• Problem requirements: Reproduce each record exactly, leaving nothing out.

───── Supplied material ─────

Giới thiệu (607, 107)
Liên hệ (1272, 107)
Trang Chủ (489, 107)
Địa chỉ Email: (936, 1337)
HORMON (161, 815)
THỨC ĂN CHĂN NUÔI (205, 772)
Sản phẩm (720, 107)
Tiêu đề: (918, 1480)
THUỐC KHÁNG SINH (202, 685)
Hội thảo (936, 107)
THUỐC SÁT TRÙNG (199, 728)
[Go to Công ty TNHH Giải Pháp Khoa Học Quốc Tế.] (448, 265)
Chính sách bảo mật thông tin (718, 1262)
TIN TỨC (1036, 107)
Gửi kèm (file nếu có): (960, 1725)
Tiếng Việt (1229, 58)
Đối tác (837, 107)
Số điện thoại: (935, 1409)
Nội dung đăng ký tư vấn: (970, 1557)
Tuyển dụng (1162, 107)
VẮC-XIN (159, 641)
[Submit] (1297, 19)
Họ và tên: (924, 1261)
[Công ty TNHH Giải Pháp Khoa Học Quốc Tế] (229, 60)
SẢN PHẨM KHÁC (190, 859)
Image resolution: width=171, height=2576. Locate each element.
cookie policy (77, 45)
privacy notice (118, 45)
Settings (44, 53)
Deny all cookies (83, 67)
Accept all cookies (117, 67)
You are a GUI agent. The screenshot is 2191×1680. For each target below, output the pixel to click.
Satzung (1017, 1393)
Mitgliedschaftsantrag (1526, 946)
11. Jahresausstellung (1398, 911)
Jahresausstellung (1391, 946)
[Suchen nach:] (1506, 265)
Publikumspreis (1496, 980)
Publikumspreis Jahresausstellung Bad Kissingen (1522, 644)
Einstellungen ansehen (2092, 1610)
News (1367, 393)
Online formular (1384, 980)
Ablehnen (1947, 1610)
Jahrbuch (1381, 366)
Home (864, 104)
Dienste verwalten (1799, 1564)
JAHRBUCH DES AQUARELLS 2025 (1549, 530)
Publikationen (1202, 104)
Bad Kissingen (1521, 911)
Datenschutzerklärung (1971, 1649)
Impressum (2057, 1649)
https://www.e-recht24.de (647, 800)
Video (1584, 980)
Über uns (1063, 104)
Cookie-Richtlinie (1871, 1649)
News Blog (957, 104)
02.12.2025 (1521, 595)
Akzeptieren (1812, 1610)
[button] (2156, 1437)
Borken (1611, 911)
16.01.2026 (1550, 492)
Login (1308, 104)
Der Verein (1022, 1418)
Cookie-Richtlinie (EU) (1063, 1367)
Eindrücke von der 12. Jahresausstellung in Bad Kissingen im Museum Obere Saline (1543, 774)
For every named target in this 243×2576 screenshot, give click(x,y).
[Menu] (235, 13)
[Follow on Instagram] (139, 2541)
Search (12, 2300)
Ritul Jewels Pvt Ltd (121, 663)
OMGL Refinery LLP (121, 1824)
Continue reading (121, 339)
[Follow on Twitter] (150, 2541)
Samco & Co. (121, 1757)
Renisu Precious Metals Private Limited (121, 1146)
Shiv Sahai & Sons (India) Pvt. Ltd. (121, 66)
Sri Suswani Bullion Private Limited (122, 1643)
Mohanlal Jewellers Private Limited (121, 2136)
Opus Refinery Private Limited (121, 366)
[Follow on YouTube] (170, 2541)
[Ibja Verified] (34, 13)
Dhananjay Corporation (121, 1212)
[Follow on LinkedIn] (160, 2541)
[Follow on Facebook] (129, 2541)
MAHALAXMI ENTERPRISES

─────

• Solution to this exercise:
Giới thiệu (607, 107)
Liên hệ (1272, 107)
Trang Chủ (489, 107)
Địa chỉ Email: (936, 1337)
HORMON (161, 815)
THỨC ĂN CHĂN NUÔI (205, 772)
Sản phẩm (720, 107)
Tiêu đề: (918, 1480)
THUỐC KHÁNG SINH (202, 685)
Hội thảo (936, 107)
THUỐC SÁT TRÙNG (199, 728)
[Go to Công ty TNHH Giải Pháp Khoa Học Quốc Tế.] (448, 265)
Chính sách bảo mật thông tin (718, 1262)
TIN TỨC (1036, 107)
Gửi kèm (file nếu có): (960, 1725)
Tiếng Việt (1229, 58)
Đối tác (837, 107)
Số điện thoại: (935, 1409)
Nội dung đăng ký tư vấn: (970, 1557)
Tuyển dụng (1162, 107)
VẮC-XIN (159, 641)
[Submit] (1297, 19)
Họ và tên: (924, 1261)
[Công ty TNHH Giải Pháp Khoa Học Quốc Tế] (229, 60)
SẢN PHẨM KHÁC (190, 859)
Image resolution: width=171, height=2576. Locate each element.
cookie policy (77, 45)
privacy notice (118, 45)
Settings (44, 53)
Deny all cookies (83, 67)
Accept all cookies (117, 67)
You are a GUI agent. The screenshot is 2191×1680. For each target below, output the pixel to click.
Satzung (1017, 1393)
Mitgliedschaftsantrag (1526, 946)
11. Jahresausstellung (1398, 911)
Jahresausstellung (1391, 946)
[Suchen nach:] (1506, 265)
Publikumspreis (1496, 980)
Publikumspreis Jahresausstellung Bad Kissingen (1522, 644)
Einstellungen ansehen (2092, 1610)
News (1367, 393)
Online formular (1384, 980)
Ablehnen (1947, 1610)
Jahrbuch (1381, 366)
Home (864, 104)
Dienste verwalten (1799, 1564)
JAHRBUCH DES AQUARELLS 2025 (1549, 530)
Publikationen (1202, 104)
Bad Kissingen (1521, 911)
Datenschutzerklärung (1971, 1649)
Impressum (2057, 1649)
https://www.e-recht24.de (647, 800)
Video (1584, 980)
Über uns (1063, 104)
Cookie-Richtlinie (1871, 1649)
News Blog (957, 104)
02.12.2025 (1521, 595)
Akzeptieren (1812, 1610)
[button] (2156, 1437)
Borken (1611, 911)
16.01.2026 (1550, 492)
Login (1308, 104)
Der Verein (1022, 1418)
Cookie-Richtlinie (EU) (1063, 1367)
Eindrücke von der 12. Jahresausstellung in Bad Kissingen im Museum Obere Saline (1543, 774)
For every named target in this 243×2576 screenshot, give click(x,y).
[Menu] (235, 13)
[Follow on Instagram] (139, 2541)
Search (12, 2300)
Ritul Jewels Pvt Ltd (121, 663)
OMGL Refinery LLP (121, 1824)
Continue reading (121, 339)
[Follow on Twitter] (150, 2541)
Samco & Co. (121, 1757)
Renisu Precious Metals Private Limited (121, 1146)
Shiv Sahai & Sons (India) Pvt. Ltd. (121, 66)
Sri Suswani Bullion Private Limited (122, 1643)
Mohanlal Jewellers Private Limited (121, 2136)
Opus Refinery Private Limited (121, 366)
[Follow on YouTube] (170, 2541)
[Ibja Verified] (34, 13)
Dhananjay Corporation (121, 1212)
[Follow on LinkedIn] (160, 2541)
[Follow on Facebook] (129, 2541)
MAHALAXMI ENTERPRISES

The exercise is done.